Seine Reaktion war ziemlich mürrisch. Ich wußte, daß er einige Runen zu lesen vermochte. Die Zeichen hier waren vielleicht zu alt oder entsprachen einem Dialekt, den er nicht kannte.

»Aber hier ist ein Zeichen, das jeder Dummkopf kennt.«

Auch ich hatte den Buchstaben schon oft gesehen – aber niemand hatte ihn mir bisher erklärt.

»Was bedeutet er?« fragte ich.

»Weißt du das wirklich nicht?«

Er wandte sich ab, und ich folgte ihm. Kurz darauf nahmen wir neue Fackeln von den Wandringen, entzündeten sie und löschten die alten.

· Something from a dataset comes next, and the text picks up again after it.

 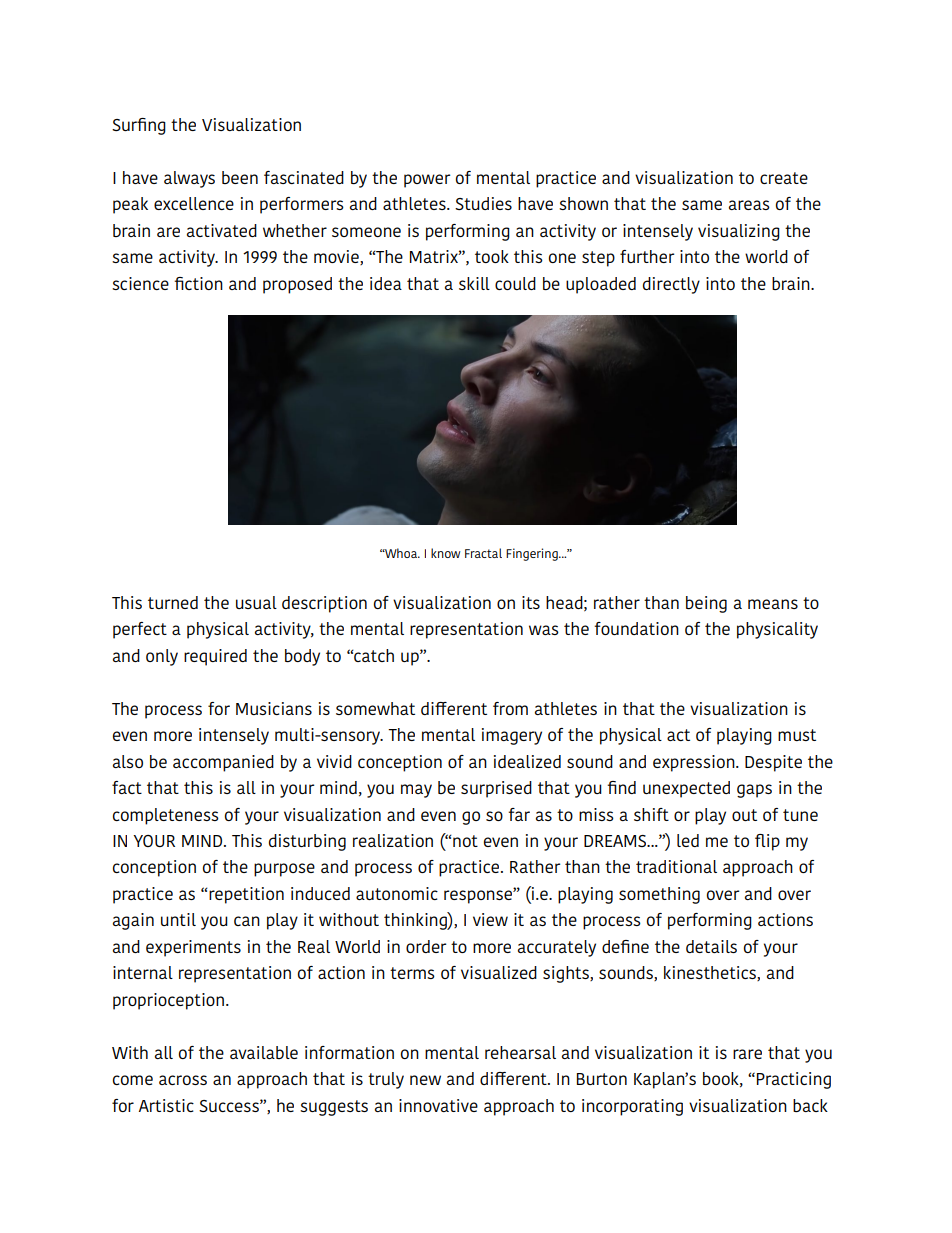 What do you see at coordinates (706, 604) in the page?
I see `being` at bounding box center [706, 604].
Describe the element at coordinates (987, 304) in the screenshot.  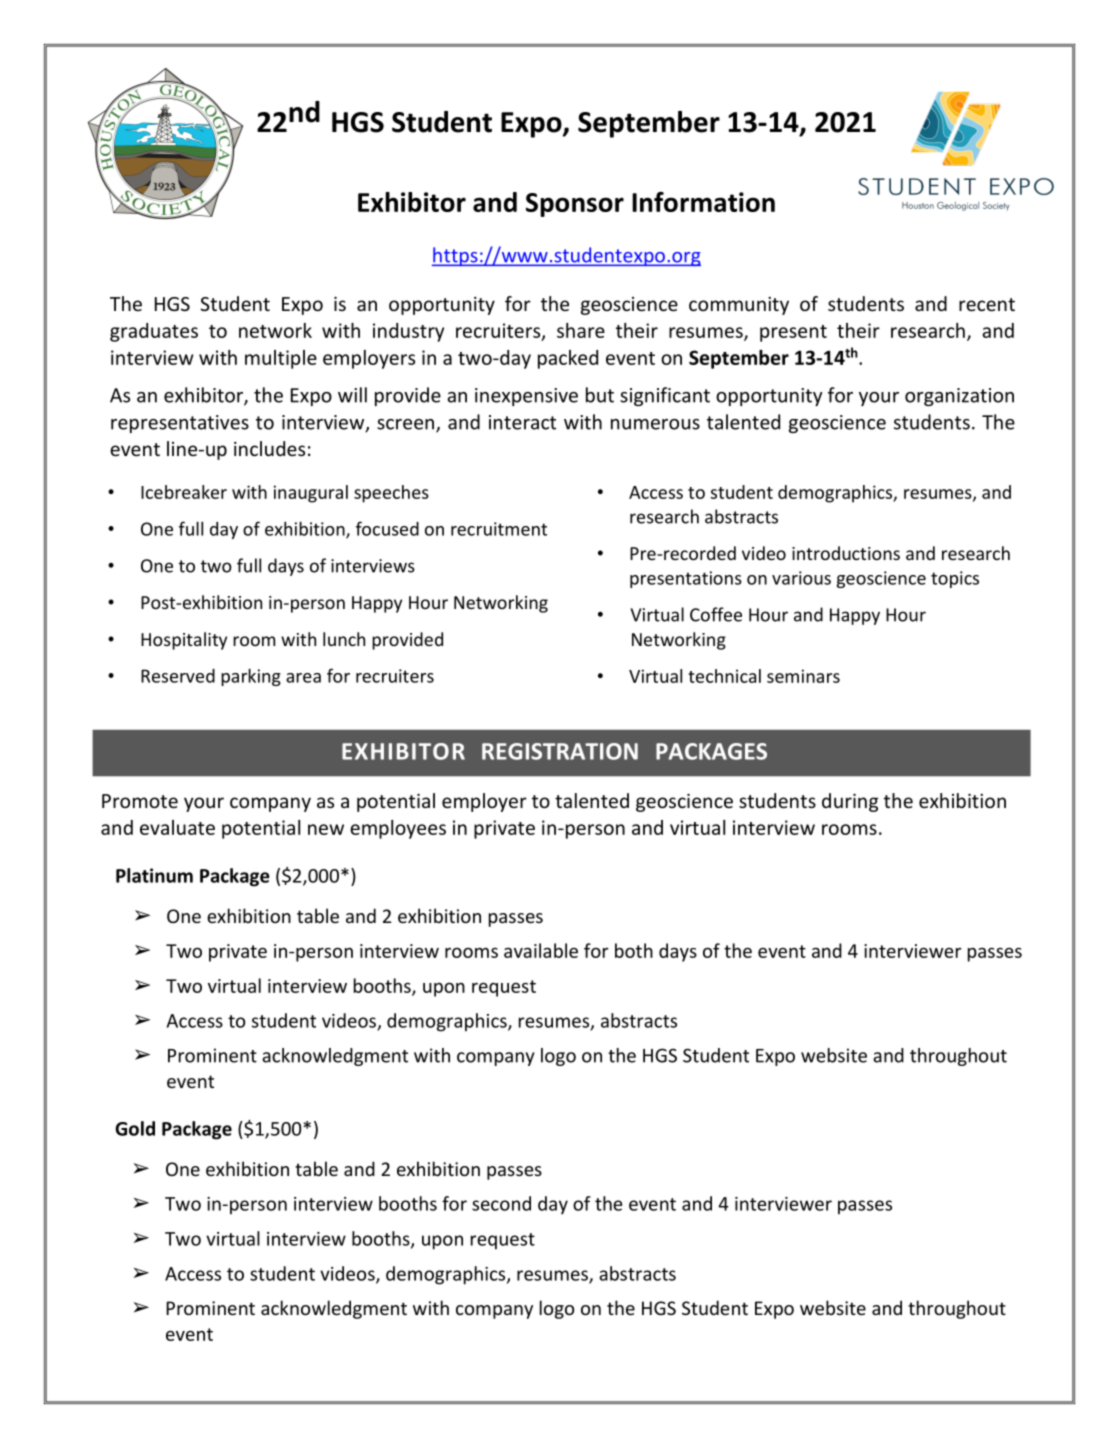
I see `recent` at that location.
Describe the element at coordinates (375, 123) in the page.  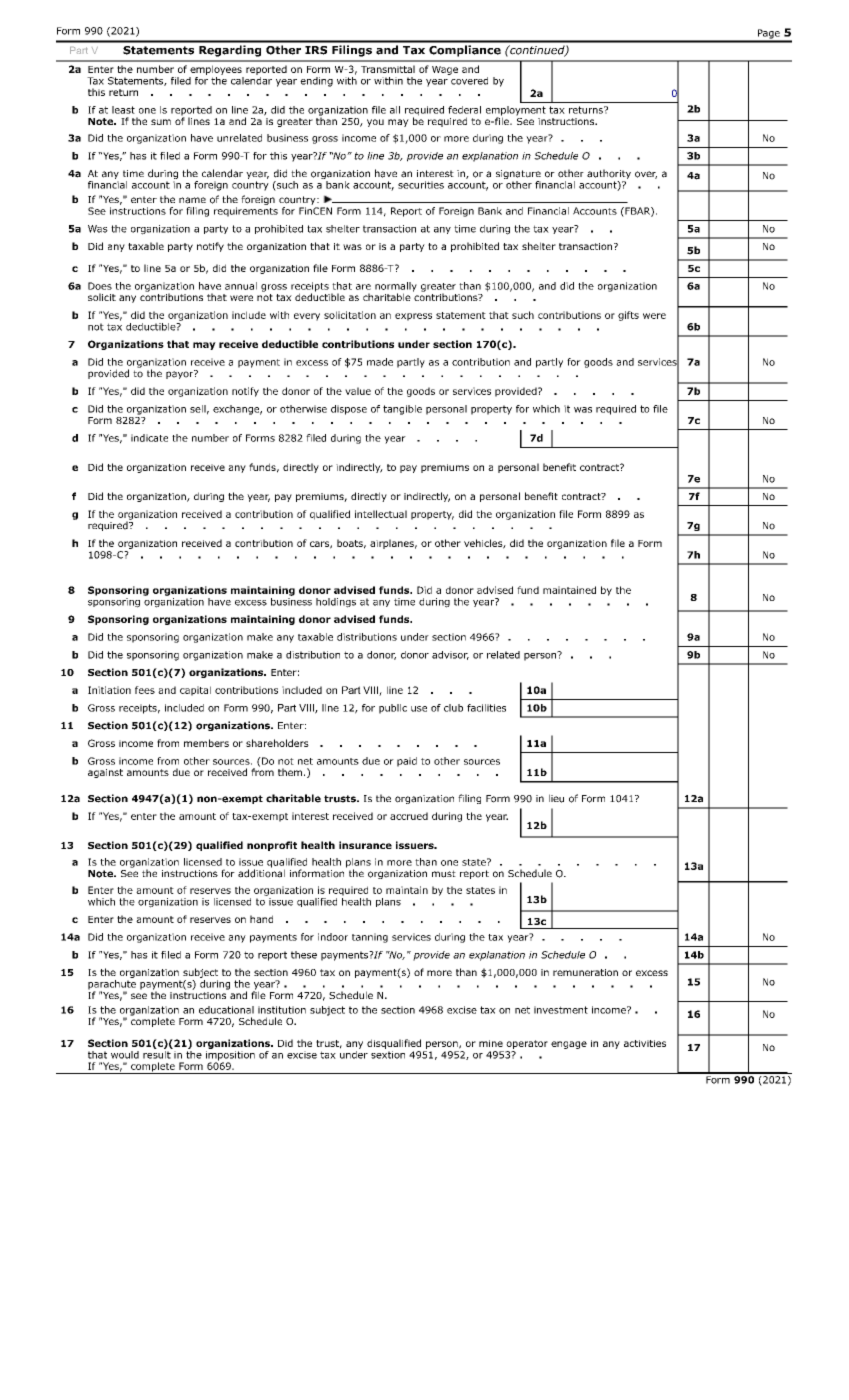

Nun kamen wir an verschiedenen offenen Truhen vorbei, in denen Schätze ruhten – Münzen und Edelsteine, Ringe und Armbänder. Danach erreichten wir einen großen Torbogen, den Eingang zu einem riesigen Raum, der sich außerhalb des flackernden Lichtscheins unserer Fackeln im Dunkeln verlor.

Forkbeard deutete mit der Fackel auf das große Zeichen über dem Tor, das Zeichen, das er mir eben nicht erklärt hatte.

»Ich glaube, ich weiß, was das Zeichen bedeutet«, sagte ich.

»Und?«

»Es ist das Namenszeichen Torvalds«, sagte ich.

»Ja.«

»Torvald«, sagte ich erschaudernd, »ist doch nur eine Gestalt der Legenden. Jedes Land hat solche sagenhaften Helden und Gründer, seine mystischen Riesen.«

»Dies«, sagte Forkbeard, »ist die Kammer Torvalds. Wir haben die Ruhestätte Torvalds gefunden! Torvald schläft im Torvaldsberg, und zwar seit tausend Jahren. Er wartet darauf, geweckt zu werden. Sobald sein Land ihn braucht, wird er erwachen. Und dann wird er uns in den Kampf führen. Er wird wieder Anführer sein für die Männer des Nordens.«

»Es gibt keinen Torvald«, sagte ich.

»Wir müssen ihn wecken.«

Bekümmert blickte ich hinter Forkbeard her, der mit erhobener Fackel in die große Kammer trat. Es wollte mir nicht unmöglich erscheinen, daß die Sagen um Torvald ein Körnchen Wahrheit enthielten. Es mochte einmal einen Torvald gegeben haben, einen Mann, der vor über tausend Jahren in dieses Land gekommen war. Doch heute gab es diesen Mann nicht mehr. Es bedrückte mich, wenn ich daran dachte, welche Enttäuschung auf meinen leichtgläubigen Freund Forkbeard wartete.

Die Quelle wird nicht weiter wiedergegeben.